■ **What you should do**
In the entries below, find the line containing "The height and width of the screenshot is (752, 1568).". Write out that line and all lines after it, exactly, and nothing else.

■ **Task material**
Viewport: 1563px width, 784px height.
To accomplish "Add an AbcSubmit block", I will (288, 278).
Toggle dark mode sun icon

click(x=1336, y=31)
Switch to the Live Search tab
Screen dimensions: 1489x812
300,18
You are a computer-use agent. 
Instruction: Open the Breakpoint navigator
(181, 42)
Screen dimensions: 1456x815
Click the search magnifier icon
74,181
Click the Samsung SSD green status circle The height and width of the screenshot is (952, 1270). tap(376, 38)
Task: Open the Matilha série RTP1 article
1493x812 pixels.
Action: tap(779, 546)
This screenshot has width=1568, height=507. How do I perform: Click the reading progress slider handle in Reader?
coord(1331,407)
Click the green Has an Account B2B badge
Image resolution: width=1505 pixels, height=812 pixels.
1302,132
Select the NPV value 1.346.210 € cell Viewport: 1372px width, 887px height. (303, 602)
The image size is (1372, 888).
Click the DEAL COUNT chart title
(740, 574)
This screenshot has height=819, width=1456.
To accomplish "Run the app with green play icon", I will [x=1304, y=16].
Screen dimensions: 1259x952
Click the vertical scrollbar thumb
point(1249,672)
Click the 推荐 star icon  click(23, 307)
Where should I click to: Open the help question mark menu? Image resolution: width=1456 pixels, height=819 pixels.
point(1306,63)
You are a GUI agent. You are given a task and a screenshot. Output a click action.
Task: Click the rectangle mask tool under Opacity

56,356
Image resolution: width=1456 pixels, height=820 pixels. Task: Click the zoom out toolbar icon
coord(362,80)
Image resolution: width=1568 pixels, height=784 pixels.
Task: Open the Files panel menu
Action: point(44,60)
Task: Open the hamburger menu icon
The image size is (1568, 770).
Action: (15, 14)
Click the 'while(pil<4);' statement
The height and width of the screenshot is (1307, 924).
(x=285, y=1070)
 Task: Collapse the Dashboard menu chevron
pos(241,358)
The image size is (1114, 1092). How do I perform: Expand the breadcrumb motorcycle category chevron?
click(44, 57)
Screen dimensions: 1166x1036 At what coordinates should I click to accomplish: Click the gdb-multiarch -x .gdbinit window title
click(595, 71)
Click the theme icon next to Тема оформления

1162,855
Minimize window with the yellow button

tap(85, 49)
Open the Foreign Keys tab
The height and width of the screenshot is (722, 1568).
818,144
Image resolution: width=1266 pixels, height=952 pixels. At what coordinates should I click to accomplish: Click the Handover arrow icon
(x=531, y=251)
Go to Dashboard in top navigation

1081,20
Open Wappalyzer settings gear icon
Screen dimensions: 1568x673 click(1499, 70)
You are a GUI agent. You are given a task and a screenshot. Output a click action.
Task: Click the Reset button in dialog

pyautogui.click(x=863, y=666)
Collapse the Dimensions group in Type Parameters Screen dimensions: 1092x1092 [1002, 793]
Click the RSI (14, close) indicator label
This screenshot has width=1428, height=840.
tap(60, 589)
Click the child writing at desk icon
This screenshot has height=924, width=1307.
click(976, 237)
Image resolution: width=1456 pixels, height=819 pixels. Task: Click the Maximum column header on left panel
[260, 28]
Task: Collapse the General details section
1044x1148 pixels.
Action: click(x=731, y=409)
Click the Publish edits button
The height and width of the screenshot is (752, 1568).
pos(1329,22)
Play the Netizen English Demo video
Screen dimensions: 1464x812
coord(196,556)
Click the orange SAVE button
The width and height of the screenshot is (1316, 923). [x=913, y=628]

■ **Your solution**
The height and width of the screenshot is (752, 1568).
pos(1329,22)
Play the Netizen English Demo video
Screen dimensions: 1464x812
coord(196,556)
Click the orange SAVE button
The width and height of the screenshot is (1316, 923). [x=913, y=628]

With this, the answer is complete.